§ **Work request**: Below are the records; copy each line in which "right" occurs.

§ **Provided records**:
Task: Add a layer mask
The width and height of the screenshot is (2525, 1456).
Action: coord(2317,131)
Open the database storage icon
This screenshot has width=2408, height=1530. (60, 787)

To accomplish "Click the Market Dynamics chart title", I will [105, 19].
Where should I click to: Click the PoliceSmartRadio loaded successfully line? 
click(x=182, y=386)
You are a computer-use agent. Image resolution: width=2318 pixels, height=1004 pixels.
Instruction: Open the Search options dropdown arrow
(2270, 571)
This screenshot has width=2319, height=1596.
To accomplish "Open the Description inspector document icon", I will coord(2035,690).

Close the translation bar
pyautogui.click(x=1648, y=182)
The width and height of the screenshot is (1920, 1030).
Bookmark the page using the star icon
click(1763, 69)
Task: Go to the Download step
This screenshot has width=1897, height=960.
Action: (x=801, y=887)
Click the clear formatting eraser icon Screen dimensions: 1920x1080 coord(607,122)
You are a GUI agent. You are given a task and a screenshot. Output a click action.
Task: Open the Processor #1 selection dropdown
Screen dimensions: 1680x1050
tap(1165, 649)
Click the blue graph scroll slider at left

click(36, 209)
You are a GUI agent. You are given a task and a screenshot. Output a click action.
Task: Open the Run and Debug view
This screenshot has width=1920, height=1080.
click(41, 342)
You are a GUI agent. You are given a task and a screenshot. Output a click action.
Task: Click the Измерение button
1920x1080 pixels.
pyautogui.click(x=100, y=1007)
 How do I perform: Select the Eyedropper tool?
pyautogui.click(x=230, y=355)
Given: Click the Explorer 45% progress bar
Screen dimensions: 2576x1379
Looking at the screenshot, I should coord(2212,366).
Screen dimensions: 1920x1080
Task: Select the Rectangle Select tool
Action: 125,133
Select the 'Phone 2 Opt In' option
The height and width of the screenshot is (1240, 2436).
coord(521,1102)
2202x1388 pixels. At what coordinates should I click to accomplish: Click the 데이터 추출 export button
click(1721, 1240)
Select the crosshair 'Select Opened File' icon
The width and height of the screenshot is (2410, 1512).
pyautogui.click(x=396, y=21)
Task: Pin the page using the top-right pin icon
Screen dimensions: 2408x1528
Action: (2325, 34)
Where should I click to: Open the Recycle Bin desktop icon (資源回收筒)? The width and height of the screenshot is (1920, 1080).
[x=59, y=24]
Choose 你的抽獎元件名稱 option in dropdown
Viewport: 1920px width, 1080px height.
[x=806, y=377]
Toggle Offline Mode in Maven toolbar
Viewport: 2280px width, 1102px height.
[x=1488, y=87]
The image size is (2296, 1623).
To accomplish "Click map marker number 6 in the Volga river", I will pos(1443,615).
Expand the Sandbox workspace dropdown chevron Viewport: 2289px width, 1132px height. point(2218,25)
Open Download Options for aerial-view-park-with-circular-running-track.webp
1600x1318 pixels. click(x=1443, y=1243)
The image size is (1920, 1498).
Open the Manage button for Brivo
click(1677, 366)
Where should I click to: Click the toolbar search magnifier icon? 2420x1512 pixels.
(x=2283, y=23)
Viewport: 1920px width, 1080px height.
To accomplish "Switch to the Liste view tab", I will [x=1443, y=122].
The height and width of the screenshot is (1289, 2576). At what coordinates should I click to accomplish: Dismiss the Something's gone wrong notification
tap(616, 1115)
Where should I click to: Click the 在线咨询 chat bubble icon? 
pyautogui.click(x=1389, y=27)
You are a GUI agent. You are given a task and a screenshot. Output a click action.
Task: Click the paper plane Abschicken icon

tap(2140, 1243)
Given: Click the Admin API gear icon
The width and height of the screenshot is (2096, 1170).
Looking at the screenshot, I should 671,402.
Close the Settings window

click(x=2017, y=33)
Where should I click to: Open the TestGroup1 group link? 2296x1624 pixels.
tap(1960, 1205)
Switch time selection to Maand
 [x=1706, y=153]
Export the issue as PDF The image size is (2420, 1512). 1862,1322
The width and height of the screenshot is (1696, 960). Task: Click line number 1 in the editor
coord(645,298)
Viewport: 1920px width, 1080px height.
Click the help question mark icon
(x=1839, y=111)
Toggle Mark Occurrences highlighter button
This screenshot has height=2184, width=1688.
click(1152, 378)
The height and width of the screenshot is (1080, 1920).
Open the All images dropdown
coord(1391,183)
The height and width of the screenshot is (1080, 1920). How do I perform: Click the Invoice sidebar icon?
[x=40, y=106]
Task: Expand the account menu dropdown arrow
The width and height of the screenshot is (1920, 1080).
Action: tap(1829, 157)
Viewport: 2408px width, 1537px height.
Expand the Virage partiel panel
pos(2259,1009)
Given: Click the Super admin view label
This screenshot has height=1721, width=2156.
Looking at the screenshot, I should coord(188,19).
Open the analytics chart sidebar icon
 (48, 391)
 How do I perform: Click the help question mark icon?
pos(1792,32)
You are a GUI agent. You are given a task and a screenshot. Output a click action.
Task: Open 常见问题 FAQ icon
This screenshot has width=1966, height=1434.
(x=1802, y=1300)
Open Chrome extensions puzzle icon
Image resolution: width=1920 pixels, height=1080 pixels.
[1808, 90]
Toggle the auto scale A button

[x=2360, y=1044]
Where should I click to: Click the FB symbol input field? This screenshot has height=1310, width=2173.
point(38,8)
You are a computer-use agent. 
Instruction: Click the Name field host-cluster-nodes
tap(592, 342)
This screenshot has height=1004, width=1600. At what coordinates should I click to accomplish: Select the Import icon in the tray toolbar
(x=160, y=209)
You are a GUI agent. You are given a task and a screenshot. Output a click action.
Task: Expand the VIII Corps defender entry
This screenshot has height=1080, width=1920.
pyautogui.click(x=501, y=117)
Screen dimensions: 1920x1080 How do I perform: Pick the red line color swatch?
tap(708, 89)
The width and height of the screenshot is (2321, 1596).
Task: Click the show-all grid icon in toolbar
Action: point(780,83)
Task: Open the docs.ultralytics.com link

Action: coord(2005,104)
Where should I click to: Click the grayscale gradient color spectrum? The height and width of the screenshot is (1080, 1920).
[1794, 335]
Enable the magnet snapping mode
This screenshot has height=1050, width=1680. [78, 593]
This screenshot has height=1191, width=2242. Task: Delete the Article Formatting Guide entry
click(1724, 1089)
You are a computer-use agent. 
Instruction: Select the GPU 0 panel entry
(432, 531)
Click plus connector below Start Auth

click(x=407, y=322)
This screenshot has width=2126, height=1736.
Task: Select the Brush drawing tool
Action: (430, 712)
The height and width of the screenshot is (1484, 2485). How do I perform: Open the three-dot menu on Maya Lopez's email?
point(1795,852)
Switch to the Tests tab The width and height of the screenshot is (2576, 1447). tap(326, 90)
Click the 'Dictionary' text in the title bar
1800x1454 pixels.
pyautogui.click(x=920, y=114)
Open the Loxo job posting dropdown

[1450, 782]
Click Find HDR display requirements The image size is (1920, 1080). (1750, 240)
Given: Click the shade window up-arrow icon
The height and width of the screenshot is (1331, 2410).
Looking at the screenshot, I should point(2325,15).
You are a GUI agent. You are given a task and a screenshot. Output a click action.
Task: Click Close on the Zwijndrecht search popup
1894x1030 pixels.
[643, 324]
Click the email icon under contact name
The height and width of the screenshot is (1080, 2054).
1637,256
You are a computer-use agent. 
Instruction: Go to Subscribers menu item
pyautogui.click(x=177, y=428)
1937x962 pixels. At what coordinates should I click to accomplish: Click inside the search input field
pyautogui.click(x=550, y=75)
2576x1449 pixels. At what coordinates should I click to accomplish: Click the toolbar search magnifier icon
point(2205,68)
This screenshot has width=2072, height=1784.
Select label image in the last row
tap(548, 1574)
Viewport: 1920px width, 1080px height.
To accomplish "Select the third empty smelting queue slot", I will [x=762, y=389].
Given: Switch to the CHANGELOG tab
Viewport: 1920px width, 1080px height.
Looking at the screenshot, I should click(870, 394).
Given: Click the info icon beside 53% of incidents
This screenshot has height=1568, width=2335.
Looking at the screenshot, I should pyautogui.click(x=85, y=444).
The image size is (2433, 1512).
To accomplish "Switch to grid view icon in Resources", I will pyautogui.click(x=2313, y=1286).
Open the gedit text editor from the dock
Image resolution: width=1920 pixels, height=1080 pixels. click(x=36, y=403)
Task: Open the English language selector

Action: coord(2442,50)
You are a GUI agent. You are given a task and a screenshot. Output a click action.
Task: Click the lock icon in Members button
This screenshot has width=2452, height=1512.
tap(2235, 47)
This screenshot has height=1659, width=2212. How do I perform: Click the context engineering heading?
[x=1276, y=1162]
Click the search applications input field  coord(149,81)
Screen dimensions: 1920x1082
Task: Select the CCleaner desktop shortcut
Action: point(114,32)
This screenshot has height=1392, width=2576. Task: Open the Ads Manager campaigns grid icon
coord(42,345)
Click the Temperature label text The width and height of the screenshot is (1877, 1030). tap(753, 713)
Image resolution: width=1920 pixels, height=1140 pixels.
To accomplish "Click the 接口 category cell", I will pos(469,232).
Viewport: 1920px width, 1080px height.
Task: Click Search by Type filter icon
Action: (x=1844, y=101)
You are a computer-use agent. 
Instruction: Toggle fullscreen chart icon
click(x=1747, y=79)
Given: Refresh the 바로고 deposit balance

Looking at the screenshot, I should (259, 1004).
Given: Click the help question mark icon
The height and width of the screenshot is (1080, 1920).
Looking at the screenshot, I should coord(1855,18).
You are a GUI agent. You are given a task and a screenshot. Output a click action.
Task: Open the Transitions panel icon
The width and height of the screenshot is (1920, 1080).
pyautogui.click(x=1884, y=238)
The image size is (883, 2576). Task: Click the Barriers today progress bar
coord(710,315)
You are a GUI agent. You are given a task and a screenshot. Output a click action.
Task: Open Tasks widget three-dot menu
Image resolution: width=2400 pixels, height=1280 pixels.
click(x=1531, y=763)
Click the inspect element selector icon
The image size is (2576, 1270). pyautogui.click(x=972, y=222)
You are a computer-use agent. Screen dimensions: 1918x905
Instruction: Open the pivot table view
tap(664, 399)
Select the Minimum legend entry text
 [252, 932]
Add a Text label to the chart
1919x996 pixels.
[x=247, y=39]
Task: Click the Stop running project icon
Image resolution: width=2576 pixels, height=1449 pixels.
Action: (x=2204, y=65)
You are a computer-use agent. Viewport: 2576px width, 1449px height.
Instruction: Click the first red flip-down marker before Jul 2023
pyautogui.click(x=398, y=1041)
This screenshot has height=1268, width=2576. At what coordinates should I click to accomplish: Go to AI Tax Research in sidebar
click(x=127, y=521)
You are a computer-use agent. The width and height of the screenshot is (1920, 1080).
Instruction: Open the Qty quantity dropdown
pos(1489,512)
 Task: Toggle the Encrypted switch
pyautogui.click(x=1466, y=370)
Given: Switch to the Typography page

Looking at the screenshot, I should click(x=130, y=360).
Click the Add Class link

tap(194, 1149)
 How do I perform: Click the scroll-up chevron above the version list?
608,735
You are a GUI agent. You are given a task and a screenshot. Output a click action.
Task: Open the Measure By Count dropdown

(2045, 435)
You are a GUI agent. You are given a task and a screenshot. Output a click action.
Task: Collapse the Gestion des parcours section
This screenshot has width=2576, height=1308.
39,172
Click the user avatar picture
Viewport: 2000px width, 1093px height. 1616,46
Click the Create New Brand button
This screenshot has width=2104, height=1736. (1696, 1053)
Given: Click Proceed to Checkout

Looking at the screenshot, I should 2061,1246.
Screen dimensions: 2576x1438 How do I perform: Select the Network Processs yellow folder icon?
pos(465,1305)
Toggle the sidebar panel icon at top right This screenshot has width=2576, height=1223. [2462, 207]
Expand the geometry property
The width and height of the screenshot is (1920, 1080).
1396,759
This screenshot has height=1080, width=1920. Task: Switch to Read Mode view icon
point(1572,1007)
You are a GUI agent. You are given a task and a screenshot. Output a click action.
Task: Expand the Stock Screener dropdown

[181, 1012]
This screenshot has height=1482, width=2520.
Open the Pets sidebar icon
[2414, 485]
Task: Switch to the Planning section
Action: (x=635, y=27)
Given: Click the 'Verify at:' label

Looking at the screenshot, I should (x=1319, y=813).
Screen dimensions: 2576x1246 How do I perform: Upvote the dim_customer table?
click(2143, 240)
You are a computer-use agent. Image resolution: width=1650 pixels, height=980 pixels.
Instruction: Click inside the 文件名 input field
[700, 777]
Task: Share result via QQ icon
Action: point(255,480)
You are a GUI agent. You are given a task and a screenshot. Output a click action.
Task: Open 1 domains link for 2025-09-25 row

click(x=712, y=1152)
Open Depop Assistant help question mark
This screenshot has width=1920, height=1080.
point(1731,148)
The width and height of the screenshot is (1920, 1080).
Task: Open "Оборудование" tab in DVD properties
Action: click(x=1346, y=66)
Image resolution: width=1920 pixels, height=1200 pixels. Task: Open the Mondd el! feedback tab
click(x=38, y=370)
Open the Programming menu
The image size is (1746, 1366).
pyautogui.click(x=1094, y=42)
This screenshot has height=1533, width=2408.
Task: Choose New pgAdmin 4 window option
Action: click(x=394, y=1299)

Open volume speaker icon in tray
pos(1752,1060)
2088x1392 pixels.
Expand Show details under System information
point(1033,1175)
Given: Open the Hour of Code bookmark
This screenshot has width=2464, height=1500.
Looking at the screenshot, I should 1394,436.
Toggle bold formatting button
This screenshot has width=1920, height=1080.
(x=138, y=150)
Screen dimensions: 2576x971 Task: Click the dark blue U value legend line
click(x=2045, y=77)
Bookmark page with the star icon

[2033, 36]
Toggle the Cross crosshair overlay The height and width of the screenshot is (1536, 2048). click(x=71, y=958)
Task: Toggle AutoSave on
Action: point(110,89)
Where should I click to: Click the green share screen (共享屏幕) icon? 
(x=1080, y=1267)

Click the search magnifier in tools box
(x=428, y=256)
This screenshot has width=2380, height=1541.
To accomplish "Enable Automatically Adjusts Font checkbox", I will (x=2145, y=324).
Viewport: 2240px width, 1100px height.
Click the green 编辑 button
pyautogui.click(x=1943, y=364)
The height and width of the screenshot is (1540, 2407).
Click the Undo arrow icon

§ **Task answer**:
Task: Pin the page using the top-right pin icon
Toggle the sidebar panel icon at top right This screenshot has width=2576, height=1223. [2462, 207]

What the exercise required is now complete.